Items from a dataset
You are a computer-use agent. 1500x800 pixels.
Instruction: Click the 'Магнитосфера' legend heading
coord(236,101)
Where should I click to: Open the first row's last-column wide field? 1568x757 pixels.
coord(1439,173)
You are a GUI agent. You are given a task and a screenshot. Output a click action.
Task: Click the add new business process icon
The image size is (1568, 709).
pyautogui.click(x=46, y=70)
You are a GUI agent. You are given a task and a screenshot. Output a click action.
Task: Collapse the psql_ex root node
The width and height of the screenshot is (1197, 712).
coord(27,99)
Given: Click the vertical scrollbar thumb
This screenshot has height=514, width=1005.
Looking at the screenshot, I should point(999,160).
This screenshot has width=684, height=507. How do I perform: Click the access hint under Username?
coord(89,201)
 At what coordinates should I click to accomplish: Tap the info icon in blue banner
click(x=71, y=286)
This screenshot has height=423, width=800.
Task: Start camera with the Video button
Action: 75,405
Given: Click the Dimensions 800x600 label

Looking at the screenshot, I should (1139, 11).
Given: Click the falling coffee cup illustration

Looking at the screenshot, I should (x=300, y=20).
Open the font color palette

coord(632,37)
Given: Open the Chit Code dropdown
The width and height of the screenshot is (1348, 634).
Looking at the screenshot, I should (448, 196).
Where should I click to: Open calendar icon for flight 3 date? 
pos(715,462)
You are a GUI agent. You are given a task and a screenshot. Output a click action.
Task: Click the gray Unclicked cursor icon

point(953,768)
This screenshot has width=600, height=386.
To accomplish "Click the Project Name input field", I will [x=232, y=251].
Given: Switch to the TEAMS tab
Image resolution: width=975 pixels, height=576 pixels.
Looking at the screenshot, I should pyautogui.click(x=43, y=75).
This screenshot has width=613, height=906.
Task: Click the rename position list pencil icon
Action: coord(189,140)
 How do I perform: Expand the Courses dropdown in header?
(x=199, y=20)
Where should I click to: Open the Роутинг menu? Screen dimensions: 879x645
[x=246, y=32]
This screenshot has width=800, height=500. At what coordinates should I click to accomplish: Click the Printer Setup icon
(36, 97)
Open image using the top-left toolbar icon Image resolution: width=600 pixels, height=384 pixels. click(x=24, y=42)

** Work required **
Give the data back in full, matching it character for character.

** Expected answer **
You are a computer-use agent. 1500x800 pixels.
Instruction: Click the 'Магнитосфера' legend heading
coord(236,101)
Where should I click to: Open the first row's last-column wide field? 1568x757 pixels.
coord(1439,173)
You are a GUI agent. You are given a task and a screenshot. Output a click action.
Task: Click the add new business process icon
The image size is (1568, 709).
pyautogui.click(x=46, y=70)
You are a GUI agent. You are given a task and a screenshot. Output a click action.
Task: Collapse the psql_ex root node
The width and height of the screenshot is (1197, 712).
coord(27,99)
Given: Click the vertical scrollbar thumb
This screenshot has height=514, width=1005.
Looking at the screenshot, I should point(999,160).
This screenshot has width=684, height=507. How do I perform: Click the access hint under Username?
coord(89,201)
 At what coordinates should I click to accomplish: Tap the info icon in blue banner
click(x=71, y=286)
This screenshot has height=423, width=800.
Task: Start camera with the Video button
Action: 75,405
Given: Click the Dimensions 800x600 label

Looking at the screenshot, I should (1139, 11).
Given: Click the falling coffee cup illustration

Looking at the screenshot, I should (x=300, y=20).
Open the font color palette

coord(632,37)
Given: Open the Chit Code dropdown
The width and height of the screenshot is (1348, 634).
Looking at the screenshot, I should (448, 196).
Where should I click to: Open calendar icon for flight 3 date? 
pos(715,462)
You are a GUI agent. You are given a task and a screenshot. Output a click action.
Task: Click the gray Unclicked cursor icon

point(953,768)
This screenshot has width=600, height=386.
To accomplish "Click the Project Name input field", I will [x=232, y=251].
Given: Switch to the TEAMS tab
Image resolution: width=975 pixels, height=576 pixels.
Looking at the screenshot, I should pyautogui.click(x=43, y=75).
This screenshot has width=613, height=906.
Task: Click the rename position list pencil icon
Action: coord(189,140)
 How do I perform: Expand the Courses dropdown in header?
(x=199, y=20)
Where should I click to: Open the Роутинг menu? Screen dimensions: 879x645
[x=246, y=32]
This screenshot has width=800, height=500. At what coordinates should I click to accomplish: Click the Printer Setup icon
(36, 97)
Open image using the top-left toolbar icon Image resolution: width=600 pixels, height=384 pixels. click(x=24, y=42)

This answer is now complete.